Alabama's leap to the top spot will be tested by Iron Bowl showdown
By CAROLINE GAZZARA
College Contributor Network
On Tuesday, Nov. 18, the College Football Playoff board came out with its new rankings.
Alabama was No. 1.
Previously, Alabama was ranked No. 5 and Miss. State was ranked No. 1, but after the 25-20 win over the Bulldogs, Alabama was sure to move up in the polls.
I read in an article posted on 'Saturday Down South' that if you beat the No. 1 team, in turn you become the No. 1 team. I don't think that's true, though. Lots of teams create upset victories everyday but they don't take over the opponent's spot in the rankings.
For instance, Baylor beat Texas Christian University 61-58 in Week 11. TCU was leading the entire game except in the final minutes. Yet, the CFP board chose to move TCU up in the rankings, to No. 4 in Week 12, instead of Baylor, who technically did win that matchup.
TCU has since managed to stay firmly in the conversation for a top-four spot while Baylor has not, coming in at a constant No. 7 for the past two weeks.
When Alabama won against Miss. State, it was expected that the Crimson Tide would move up in the polls. As a student, I was able to talk to a variety of people who have thought long and hard about this decision.
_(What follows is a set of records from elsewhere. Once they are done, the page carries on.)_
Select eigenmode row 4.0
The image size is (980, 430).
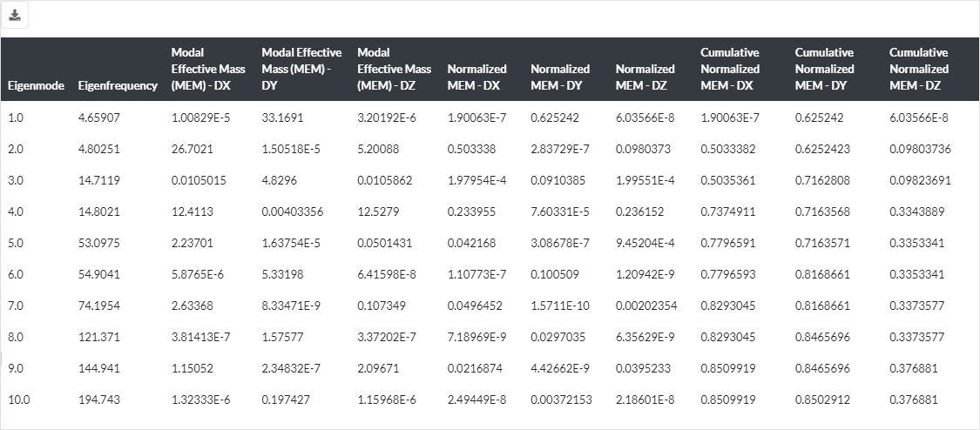[17, 212]
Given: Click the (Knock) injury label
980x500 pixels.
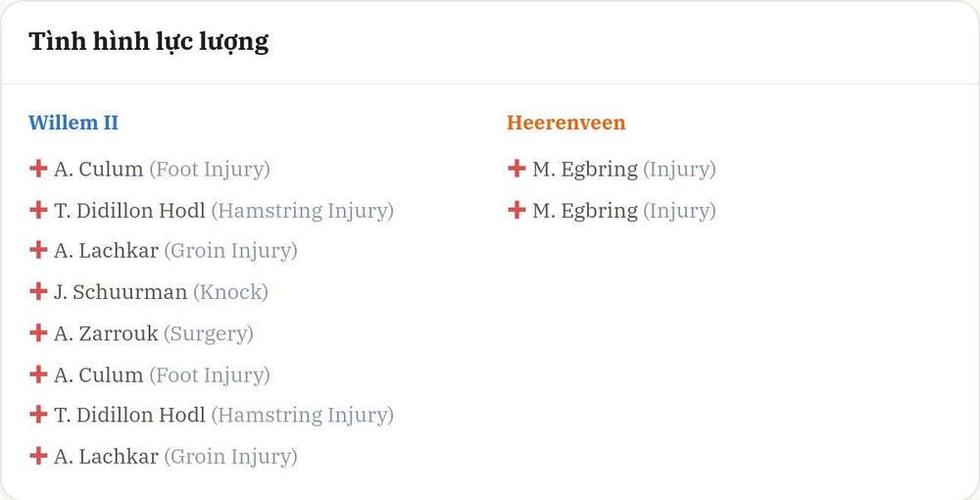Looking at the screenshot, I should 230,292.
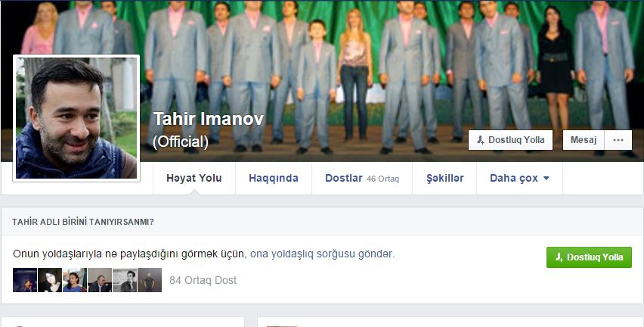The image size is (644, 327).
Task: Expand the Daha çox dropdown
Action: [x=519, y=179]
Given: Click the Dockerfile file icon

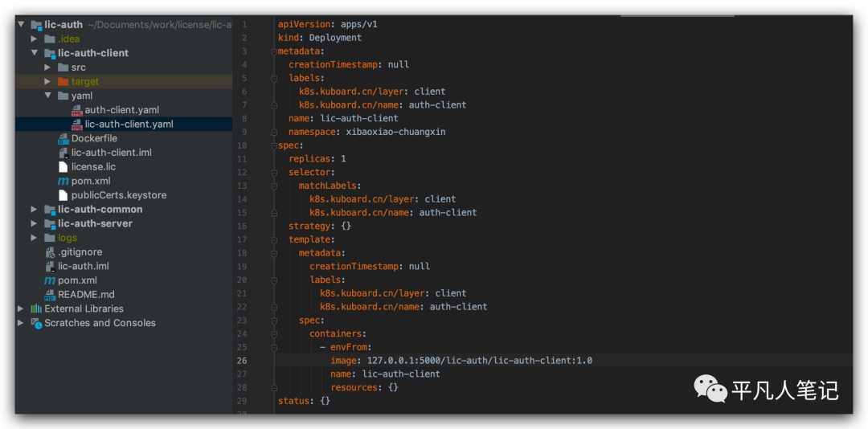Looking at the screenshot, I should pos(63,138).

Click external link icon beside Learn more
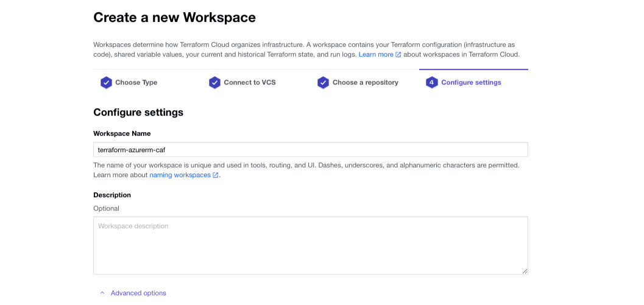pyautogui.click(x=398, y=55)
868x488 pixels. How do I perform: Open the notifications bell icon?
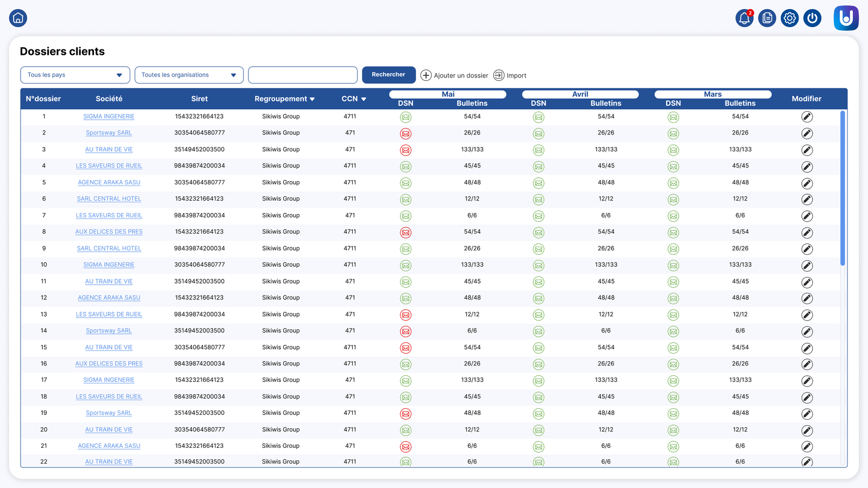coord(744,18)
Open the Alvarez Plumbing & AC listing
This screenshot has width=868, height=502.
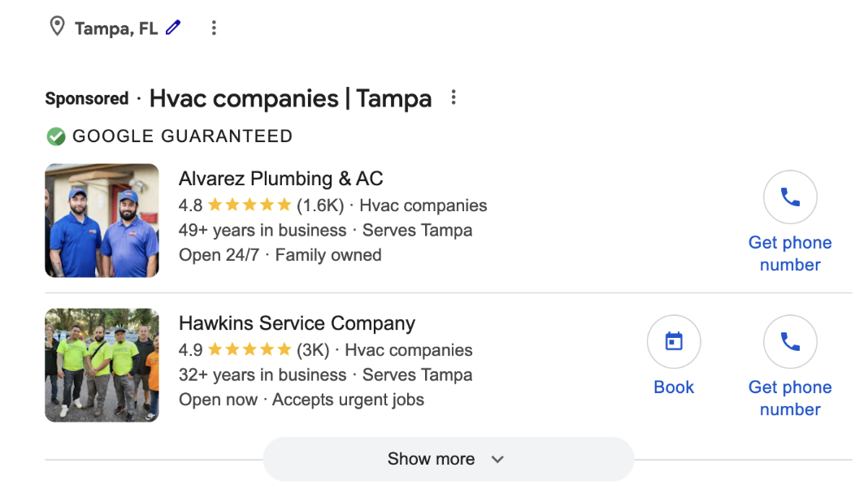point(280,179)
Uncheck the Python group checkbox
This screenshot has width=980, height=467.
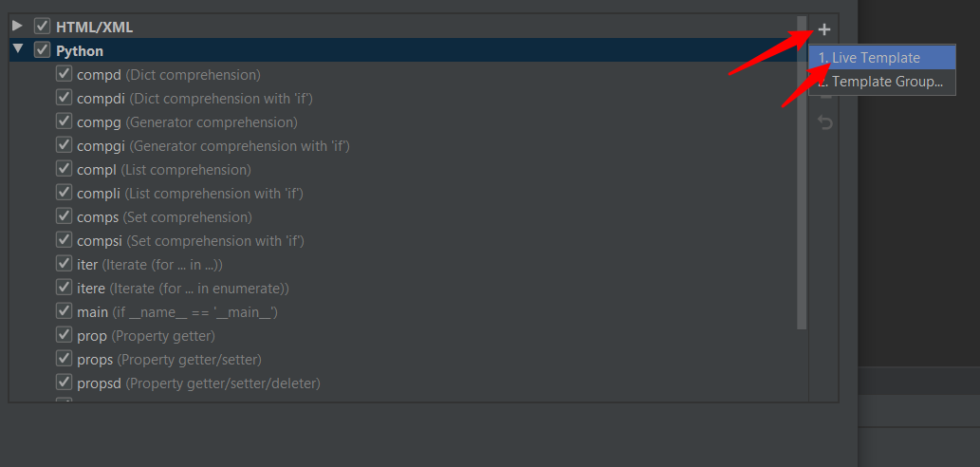[x=42, y=50]
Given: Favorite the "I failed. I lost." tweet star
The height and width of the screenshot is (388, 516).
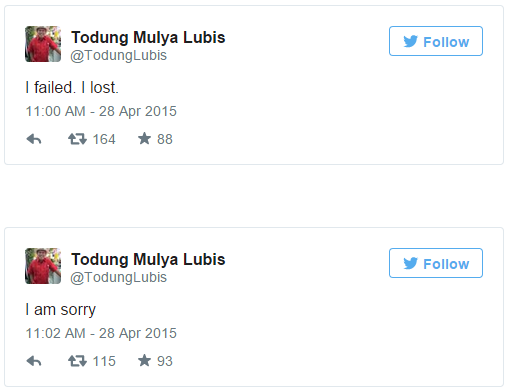Looking at the screenshot, I should click(x=144, y=138).
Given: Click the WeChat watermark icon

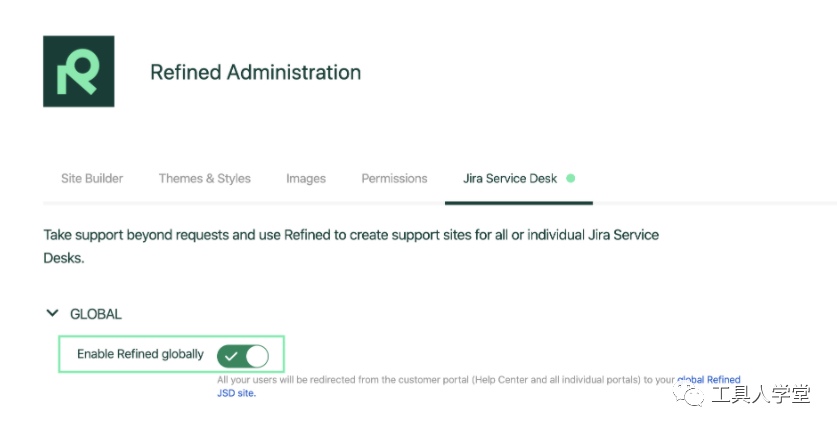Looking at the screenshot, I should 688,395.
For the diehard fans out there, they believed that Alabama deserved to be No. 1. Just like the article said, if you beat the No. 1 team, then you shall become No. 1. A few of my peers questioned the College Football Ranking's worth, citing that though Alabama did win, jumping up four spots to No. 1 is a little much. It puts the target back on the Crimson Tide.
And then there are the people that think there's a conspiracy afoot. The way the playoff system works is that No. 1 will play No. 4 and No. 2 will play No. 3. If Week 13's rankings were the final rankings, Alabama would play Miss. State again, thus eliminating the chance for two SEC teams to compete in the final round; like the 2011 Alabama-LSU matchup.
Fortunately for those conspiracy fans out there, there are still three more weeks for the rankings to change.
One of the driving factors of the switch from the BCS Championship game to the CFP Championship game was because of the 2011 Alabama-LSU final. How could two SEC schools compete against each other for the title when there is only one conference being represented? When solely relying on the AP Poll to decide the top teams, it may not cause bias but it can cause inter-conference championships, which can anger people.
No matter what side of the decision you're on, it's pretty clear that the Crimson Tide is playing well enough to merit a top-four place. Personally, I'm with the crowd that likes the idea of being No. 1, but the jump was a bit too much.
Regardless, the CFP board has said that the final weeks of the regular season are strongest for Alabama, including Saturday's game against Western Carolina (which 'Bama won 48-14) and the Nov. 29 Auburn matchup. Oregon, Florida State and Miss. State each have tough schedules but not as heavy as Alabama's.
The Iron Bowl matchup this Saturday will be the biggest game of the season for both teams and may ultimately decide the College Football Playoff picture.